Hanya terbilang dua bulan sebelum keberangkatan, saya mengambil keputusan besar untuk melakukan perjalanan batin ke Tanah Suci, sebuah perjalanan yang selalu digadang-gadang dilakukan seawal mungkin, jika mampu, dalam kehidupan seseorang yang beragama Islam.

Meskipun terkesan mendadak, -keputusan diambil 2 bulan sebelum berangkat-, saya bisa menuliskan sejuta alasan pembenaran telah melakukan penundaan sekian lama, bertahun-tahun, bahkan berdekade-dekade. Yaa sudahlah, apapun alasan itu, akhirnya Allah SWT mengabulkan perjalanan kami berdua, -dengan sang belahan jiwa-, dalam minggu terakhir bulan Desember 2019 yang lalu. Sebagai hadiah ulang tahun saya sekaligus hadiah ulang tahun pernikahan, yang keduanya diperingati dalam bulan Desember dan berjarak hanya hitungan hari dari tanggal keberangkatan.

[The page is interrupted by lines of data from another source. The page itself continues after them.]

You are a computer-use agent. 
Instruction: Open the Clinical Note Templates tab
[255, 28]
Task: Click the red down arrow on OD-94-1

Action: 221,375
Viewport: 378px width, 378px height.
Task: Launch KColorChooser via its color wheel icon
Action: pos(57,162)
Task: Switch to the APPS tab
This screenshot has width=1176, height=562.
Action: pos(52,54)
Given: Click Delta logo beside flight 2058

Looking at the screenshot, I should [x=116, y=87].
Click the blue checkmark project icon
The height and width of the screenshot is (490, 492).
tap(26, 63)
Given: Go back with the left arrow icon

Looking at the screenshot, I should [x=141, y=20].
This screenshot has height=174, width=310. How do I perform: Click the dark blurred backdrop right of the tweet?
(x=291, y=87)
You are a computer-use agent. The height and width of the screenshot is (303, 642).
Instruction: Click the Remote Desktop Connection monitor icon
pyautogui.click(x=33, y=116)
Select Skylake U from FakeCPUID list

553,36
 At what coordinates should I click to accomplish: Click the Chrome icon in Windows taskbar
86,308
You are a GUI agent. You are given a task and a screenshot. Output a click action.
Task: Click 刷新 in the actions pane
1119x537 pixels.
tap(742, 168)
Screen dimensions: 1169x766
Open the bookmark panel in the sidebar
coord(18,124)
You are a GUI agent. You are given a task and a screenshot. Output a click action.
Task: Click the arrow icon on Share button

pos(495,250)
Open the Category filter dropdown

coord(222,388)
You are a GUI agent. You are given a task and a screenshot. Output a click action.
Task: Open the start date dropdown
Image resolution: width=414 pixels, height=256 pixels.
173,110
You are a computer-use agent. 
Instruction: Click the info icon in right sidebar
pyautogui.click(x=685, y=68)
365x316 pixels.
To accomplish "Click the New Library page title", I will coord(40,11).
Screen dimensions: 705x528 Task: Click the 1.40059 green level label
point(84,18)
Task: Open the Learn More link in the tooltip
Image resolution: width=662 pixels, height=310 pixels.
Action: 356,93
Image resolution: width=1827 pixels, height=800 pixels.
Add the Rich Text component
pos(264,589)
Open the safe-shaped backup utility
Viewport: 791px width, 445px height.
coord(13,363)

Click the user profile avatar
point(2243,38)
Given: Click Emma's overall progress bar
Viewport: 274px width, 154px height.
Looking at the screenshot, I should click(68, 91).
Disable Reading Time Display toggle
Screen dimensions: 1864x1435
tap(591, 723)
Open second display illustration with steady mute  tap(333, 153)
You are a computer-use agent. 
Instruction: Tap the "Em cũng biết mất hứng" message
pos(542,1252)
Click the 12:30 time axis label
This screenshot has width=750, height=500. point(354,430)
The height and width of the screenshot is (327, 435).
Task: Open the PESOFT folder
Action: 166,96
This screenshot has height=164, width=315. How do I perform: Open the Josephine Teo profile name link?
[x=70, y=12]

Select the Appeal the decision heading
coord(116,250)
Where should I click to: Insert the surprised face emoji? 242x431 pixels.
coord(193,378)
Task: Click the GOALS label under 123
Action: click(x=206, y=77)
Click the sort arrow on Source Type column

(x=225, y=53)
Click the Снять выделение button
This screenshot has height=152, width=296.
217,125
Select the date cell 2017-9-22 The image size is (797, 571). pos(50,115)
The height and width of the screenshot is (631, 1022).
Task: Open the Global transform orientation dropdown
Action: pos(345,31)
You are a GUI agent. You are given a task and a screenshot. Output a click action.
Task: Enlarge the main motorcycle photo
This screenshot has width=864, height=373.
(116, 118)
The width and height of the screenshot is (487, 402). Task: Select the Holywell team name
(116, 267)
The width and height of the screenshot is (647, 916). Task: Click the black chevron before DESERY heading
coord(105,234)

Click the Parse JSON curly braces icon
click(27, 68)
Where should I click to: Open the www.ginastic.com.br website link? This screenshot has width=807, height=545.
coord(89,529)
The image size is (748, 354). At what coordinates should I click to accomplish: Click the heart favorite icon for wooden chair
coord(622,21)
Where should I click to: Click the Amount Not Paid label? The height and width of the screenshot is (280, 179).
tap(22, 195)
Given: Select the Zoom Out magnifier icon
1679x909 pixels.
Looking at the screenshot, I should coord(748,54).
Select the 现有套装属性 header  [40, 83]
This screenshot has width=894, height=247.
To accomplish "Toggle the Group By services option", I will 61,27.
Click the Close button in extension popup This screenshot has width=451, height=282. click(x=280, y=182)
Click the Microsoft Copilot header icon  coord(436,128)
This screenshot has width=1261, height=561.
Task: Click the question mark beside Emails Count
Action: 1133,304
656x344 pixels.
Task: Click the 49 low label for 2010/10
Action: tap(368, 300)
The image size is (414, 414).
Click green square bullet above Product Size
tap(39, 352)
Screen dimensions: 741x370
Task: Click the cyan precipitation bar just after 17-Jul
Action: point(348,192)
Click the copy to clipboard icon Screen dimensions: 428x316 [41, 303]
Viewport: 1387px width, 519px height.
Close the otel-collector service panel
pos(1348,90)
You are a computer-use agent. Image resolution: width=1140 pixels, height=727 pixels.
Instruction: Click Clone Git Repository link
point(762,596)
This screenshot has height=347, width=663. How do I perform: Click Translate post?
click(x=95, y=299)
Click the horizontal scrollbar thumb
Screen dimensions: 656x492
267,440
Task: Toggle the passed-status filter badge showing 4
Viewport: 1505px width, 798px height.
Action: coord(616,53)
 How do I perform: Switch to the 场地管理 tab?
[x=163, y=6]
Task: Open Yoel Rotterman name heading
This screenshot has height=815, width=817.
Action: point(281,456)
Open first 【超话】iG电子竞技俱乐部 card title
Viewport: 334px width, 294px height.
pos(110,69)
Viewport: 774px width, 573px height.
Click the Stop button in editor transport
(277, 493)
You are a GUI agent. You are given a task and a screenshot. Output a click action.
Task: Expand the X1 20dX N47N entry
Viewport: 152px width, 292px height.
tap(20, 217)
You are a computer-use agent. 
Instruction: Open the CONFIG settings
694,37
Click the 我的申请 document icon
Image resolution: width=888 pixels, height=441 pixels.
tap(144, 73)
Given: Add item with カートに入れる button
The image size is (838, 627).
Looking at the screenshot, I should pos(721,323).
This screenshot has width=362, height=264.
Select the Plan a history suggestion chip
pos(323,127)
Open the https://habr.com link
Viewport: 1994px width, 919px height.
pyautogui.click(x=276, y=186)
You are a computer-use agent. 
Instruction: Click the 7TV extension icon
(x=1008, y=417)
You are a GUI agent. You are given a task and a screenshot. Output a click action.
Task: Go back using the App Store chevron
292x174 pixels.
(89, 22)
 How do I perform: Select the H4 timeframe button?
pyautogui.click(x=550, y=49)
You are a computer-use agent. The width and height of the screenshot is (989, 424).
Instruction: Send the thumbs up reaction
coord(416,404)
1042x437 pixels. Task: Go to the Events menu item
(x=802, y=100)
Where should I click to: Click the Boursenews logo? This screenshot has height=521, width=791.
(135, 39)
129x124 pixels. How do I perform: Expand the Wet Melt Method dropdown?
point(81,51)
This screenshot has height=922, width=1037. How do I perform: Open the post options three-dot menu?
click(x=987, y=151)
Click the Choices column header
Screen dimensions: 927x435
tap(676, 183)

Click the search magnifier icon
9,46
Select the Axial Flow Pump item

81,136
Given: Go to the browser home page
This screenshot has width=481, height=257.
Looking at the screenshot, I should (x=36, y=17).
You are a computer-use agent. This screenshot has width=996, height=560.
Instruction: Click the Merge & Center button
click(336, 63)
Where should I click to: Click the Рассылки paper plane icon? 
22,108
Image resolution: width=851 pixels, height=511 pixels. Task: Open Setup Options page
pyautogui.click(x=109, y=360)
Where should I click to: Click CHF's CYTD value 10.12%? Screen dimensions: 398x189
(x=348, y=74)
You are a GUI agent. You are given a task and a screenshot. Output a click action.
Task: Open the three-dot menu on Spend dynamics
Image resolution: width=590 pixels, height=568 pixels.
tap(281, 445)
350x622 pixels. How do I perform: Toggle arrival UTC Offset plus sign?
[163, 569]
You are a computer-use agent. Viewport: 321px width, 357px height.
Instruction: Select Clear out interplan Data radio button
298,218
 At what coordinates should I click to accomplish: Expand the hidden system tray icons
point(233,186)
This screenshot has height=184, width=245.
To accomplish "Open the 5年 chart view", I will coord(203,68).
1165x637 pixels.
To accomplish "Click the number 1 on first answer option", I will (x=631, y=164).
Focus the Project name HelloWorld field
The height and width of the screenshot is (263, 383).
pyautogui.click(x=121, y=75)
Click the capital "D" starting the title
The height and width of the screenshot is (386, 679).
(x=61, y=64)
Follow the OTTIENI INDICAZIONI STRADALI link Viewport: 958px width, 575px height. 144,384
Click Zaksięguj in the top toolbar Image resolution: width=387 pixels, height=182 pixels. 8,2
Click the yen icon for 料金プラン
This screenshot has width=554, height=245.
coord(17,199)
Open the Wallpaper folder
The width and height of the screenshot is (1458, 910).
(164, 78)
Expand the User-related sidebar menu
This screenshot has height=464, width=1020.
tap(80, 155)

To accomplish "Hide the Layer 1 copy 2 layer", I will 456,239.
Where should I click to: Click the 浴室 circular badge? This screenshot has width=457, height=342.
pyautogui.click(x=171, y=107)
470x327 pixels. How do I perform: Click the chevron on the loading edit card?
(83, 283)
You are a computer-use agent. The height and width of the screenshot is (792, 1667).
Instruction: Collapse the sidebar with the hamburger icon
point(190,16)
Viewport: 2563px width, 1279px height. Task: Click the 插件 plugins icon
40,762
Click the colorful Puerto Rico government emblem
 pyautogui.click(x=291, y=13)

Dan manisnya, sejak dulu saya memang memiliki impian jika melakukan ibadah ke Tanah Suci, -umroh atau bila memungkinkan haji-, inginnya langsung ke tiga Masjid utama, Masjid Al-Haram, Masjid An-Nabawi dan Masjid Al Aqsho, sesuai hadist

“Janganlah kalian menempuh perjalanan jauh kecuali menuju ke tiga masjid: masjidku ini (Masjid Nabawi), masjid Al Haram, dan masjid Al Aqsa”

(HR. Bukhari no. 1115 dan Muslim no. 1397)”.  

Dan keinginan itu juga yang membuat perjalanan ini menjadi terbatas.

Karena suami dan saya hanya pegawai, -artinya cutinya terbatas-, pemilihan waktu untuk melakukan ibadah ke Tanah Suci itu perlu pertimbangan sendiri. Karena pertimbangan ini, akhirnya saya memilih waktu akhir tahun meskipun merupakan peak season. Paling tidak, kami meninggalkan kantor tidak terlalu lama karena ada cuti bersama, hari libur Natal dan Tahun Baru, Tapi yaaa… begitulah, karena akhir tahun, harganya lebih mahal (bangeeet!). Tapi di sisi lain, untuk ibadah kepada Allah Yang Selalu Melimpahkan Rejeki, mosok kita itung-itungan?

Selain waktu yang tidak tersedia banyak, tidak banyak juga agen perjalanan yang mau melakukan perjalanan ibadah Umroh Plus Aqsho di akhir tahun. Kalaupun ada, harganya sangat membumbung tinggi. Akhirnya, setelah memilih dan memilah, saya memutuskan menggunakan agen perjalanan MAP Tour yang berkantor pusat di Condet, Jakarta dengan mengambil paket bintang 3 untuk berdua yang harganya lebih terjangkau daripada paket bintang 5 (Bintang-bintangan ini hanya ditentukan oleh jarak ke Masjid, yang semakin tinggi bintangnya, semakin dekat jarak dengan Masjid, meskipun fasilitasnya sangat berbeda dengan standar bintang di Indonesia)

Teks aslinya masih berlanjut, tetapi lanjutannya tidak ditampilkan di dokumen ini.